§ **Provided records**

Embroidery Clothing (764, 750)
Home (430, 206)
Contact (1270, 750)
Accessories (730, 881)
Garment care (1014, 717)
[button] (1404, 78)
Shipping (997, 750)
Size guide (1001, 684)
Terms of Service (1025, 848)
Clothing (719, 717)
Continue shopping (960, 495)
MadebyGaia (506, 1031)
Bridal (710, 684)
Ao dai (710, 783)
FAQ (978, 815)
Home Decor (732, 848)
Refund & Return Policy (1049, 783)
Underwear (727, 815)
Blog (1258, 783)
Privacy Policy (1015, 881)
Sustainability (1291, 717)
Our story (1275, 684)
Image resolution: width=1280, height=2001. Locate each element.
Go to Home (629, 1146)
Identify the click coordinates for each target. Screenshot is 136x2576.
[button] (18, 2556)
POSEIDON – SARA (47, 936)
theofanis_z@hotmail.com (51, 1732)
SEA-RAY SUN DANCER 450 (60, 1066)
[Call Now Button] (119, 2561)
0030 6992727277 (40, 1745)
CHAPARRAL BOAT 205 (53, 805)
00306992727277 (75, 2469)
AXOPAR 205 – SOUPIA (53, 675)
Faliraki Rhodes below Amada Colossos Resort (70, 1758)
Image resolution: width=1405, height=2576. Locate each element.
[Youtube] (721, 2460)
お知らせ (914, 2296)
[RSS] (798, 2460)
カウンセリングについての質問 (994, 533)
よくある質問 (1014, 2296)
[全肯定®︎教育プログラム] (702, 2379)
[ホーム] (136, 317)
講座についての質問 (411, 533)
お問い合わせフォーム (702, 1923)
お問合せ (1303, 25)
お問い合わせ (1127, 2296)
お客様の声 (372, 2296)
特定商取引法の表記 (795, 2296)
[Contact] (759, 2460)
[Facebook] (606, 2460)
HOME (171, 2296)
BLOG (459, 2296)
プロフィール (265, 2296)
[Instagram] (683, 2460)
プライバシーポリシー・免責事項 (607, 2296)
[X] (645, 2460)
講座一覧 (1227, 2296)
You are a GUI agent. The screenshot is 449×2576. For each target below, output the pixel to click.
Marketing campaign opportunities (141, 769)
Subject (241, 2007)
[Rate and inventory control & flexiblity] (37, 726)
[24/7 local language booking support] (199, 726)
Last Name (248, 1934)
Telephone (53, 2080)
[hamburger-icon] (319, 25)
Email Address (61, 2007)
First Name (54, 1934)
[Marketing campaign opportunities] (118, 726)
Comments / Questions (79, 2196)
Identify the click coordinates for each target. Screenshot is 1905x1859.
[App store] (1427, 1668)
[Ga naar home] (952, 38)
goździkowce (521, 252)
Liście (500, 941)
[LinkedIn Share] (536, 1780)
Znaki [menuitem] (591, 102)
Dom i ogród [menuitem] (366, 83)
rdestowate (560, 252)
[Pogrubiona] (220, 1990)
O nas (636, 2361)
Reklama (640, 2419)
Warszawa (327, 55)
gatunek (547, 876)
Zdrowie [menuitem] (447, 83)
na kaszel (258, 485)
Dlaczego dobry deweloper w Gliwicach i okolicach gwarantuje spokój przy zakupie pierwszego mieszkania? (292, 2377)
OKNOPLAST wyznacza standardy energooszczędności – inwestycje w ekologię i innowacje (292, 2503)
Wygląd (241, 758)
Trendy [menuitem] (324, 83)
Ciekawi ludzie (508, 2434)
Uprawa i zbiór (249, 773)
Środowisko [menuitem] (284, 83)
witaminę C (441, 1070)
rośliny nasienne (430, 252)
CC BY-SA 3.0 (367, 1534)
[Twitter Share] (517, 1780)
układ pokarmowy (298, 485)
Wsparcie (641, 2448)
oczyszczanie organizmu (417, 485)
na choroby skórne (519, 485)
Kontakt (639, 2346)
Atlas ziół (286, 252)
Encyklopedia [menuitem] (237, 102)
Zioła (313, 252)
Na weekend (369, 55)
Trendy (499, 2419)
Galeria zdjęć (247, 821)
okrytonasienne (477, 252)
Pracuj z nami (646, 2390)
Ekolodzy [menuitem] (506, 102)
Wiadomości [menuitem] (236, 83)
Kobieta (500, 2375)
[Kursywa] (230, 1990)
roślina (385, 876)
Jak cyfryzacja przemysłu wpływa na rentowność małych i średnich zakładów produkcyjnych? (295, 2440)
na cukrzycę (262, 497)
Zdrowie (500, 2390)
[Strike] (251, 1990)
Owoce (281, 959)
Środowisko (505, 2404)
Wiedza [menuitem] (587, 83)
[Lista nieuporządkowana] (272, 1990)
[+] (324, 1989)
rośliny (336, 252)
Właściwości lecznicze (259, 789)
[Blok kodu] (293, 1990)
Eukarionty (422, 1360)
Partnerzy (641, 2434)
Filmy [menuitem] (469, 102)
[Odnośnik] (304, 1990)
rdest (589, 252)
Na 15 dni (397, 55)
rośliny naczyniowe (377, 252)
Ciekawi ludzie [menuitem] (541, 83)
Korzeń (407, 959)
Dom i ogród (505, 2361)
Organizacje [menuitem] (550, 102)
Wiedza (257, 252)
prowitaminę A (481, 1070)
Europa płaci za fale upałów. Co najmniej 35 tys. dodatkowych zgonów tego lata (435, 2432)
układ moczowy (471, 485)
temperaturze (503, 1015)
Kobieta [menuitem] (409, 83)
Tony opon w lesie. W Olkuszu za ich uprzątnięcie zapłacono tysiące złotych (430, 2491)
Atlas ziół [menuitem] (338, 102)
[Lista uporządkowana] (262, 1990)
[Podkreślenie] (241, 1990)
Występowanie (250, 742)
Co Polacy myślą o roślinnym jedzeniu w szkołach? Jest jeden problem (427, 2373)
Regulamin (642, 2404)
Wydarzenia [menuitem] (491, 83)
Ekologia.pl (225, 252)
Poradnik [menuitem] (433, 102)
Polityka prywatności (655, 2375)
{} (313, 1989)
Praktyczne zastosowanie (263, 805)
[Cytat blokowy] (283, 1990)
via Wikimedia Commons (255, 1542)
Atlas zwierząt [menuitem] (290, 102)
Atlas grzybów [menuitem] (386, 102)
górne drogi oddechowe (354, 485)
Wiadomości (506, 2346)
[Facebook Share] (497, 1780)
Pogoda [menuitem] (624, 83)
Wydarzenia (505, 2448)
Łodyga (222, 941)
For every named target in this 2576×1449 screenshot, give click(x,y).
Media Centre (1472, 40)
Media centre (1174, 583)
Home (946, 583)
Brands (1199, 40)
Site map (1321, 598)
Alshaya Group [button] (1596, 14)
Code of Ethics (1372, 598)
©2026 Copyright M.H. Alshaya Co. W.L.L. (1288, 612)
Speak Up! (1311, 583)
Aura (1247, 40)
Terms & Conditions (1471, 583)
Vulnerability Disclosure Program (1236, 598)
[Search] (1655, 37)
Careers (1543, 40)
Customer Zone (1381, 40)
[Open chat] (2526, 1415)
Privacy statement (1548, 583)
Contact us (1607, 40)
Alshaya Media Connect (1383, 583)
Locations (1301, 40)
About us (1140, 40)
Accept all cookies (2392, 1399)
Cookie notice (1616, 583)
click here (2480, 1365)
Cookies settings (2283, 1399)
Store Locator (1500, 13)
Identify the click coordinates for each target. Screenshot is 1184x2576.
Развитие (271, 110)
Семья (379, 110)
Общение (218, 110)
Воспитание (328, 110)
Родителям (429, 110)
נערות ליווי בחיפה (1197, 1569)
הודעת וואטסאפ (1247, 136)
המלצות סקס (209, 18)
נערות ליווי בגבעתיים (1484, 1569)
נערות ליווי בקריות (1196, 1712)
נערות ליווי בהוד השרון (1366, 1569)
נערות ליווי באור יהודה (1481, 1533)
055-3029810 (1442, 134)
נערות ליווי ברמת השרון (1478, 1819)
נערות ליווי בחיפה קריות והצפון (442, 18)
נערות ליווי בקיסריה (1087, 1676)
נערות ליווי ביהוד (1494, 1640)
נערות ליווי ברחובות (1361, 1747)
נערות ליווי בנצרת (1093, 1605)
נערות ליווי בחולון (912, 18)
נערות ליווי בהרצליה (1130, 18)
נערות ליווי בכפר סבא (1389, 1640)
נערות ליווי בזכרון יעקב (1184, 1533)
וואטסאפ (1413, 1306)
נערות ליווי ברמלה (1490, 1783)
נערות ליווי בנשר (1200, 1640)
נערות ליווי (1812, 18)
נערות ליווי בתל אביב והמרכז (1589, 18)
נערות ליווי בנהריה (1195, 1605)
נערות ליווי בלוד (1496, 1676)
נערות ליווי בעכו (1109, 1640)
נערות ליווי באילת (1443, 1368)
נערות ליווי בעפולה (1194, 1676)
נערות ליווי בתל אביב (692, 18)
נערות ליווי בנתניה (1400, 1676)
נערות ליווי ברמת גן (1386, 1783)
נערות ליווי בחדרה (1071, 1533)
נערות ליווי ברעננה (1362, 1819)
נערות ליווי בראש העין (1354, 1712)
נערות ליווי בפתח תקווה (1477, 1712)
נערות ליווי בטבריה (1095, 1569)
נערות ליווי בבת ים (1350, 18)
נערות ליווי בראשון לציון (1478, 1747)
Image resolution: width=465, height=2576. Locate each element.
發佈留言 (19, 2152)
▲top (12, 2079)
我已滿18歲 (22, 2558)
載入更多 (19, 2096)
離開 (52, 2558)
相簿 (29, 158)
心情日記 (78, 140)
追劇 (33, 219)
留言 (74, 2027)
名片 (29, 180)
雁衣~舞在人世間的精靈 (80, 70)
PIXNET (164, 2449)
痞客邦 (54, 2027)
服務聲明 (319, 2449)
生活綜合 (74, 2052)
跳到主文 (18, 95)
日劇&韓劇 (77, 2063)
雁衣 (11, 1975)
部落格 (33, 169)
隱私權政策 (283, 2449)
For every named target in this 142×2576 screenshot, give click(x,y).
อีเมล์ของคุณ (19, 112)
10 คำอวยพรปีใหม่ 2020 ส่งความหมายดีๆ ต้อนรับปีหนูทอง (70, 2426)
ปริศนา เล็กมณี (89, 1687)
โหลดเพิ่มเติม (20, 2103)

§ **What is needed**
Starting with the first line of the listing, output each line exactly until you have included the one containing "gatunek (547, 876)".

§ **Solution for this task**
Embroidery Clothing (764, 750)
Home (430, 206)
Contact (1270, 750)
Accessories (730, 881)
Garment care (1014, 717)
[button] (1404, 78)
Shipping (997, 750)
Size guide (1001, 684)
Terms of Service (1025, 848)
Clothing (719, 717)
Continue shopping (960, 495)
MadebyGaia (506, 1031)
Bridal (710, 684)
Ao dai (710, 783)
FAQ (978, 815)
Home Decor (732, 848)
Refund & Return Policy (1049, 783)
Underwear (727, 815)
Blog (1258, 783)
Privacy Policy (1015, 881)
Sustainability (1291, 717)
Our story (1275, 684)
Image resolution: width=1280, height=2001. Locate each element.
Go to Home (629, 1146)
Identify the click coordinates for each target. Screenshot is 136x2576.
[button] (18, 2556)
POSEIDON – SARA (47, 936)
theofanis_z@hotmail.com (51, 1732)
SEA-RAY SUN DANCER 450 (60, 1066)
[Call Now Button] (119, 2561)
0030 6992727277 (40, 1745)
CHAPARRAL BOAT 205 (53, 805)
00306992727277 (75, 2469)
AXOPAR 205 – SOUPIA (53, 675)
Faliraki Rhodes below Amada Colossos Resort (70, 1758)
Image resolution: width=1405, height=2576. Locate each element.
[Youtube] (721, 2460)
お知らせ (914, 2296)
[RSS] (798, 2460)
カウンセリングについての質問 (994, 533)
よくある質問 (1014, 2296)
[全肯定®︎教育プログラム] (702, 2379)
[ホーム] (136, 317)
講座についての質問 (411, 533)
お問い合わせフォーム (702, 1923)
お問合せ (1303, 25)
お問い合わせ (1127, 2296)
お客様の声 (372, 2296)
特定商取引法の表記 (795, 2296)
[Contact] (759, 2460)
[Facebook] (606, 2460)
HOME (171, 2296)
BLOG (459, 2296)
プロフィール (265, 2296)
[Instagram] (683, 2460)
プライバシーポリシー・免責事項 (607, 2296)
[X] (645, 2460)
講座一覧 (1227, 2296)
You are a GUI agent. The screenshot is 449×2576. For each target below, output the pixel to click.
Marketing campaign opportunities (141, 769)
Subject (241, 2007)
[Rate and inventory control & flexiblity] (37, 726)
[24/7 local language booking support] (199, 726)
Last Name (248, 1934)
Telephone (53, 2080)
[hamburger-icon] (319, 25)
Email Address (61, 2007)
First Name (54, 1934)
[Marketing campaign opportunities] (118, 726)
Comments / Questions (79, 2196)
Identify the click coordinates for each target. Screenshot is 1905x1859.
[App store] (1427, 1668)
[Ga naar home] (952, 38)
goździkowce (521, 252)
Liście (500, 941)
[LinkedIn Share] (536, 1780)
Znaki [menuitem] (591, 102)
Dom i ogród [menuitem] (366, 83)
rdestowate (560, 252)
[Pogrubiona] (220, 1990)
O nas (636, 2361)
Reklama (640, 2419)
Warszawa (327, 55)
gatunek (547, 876)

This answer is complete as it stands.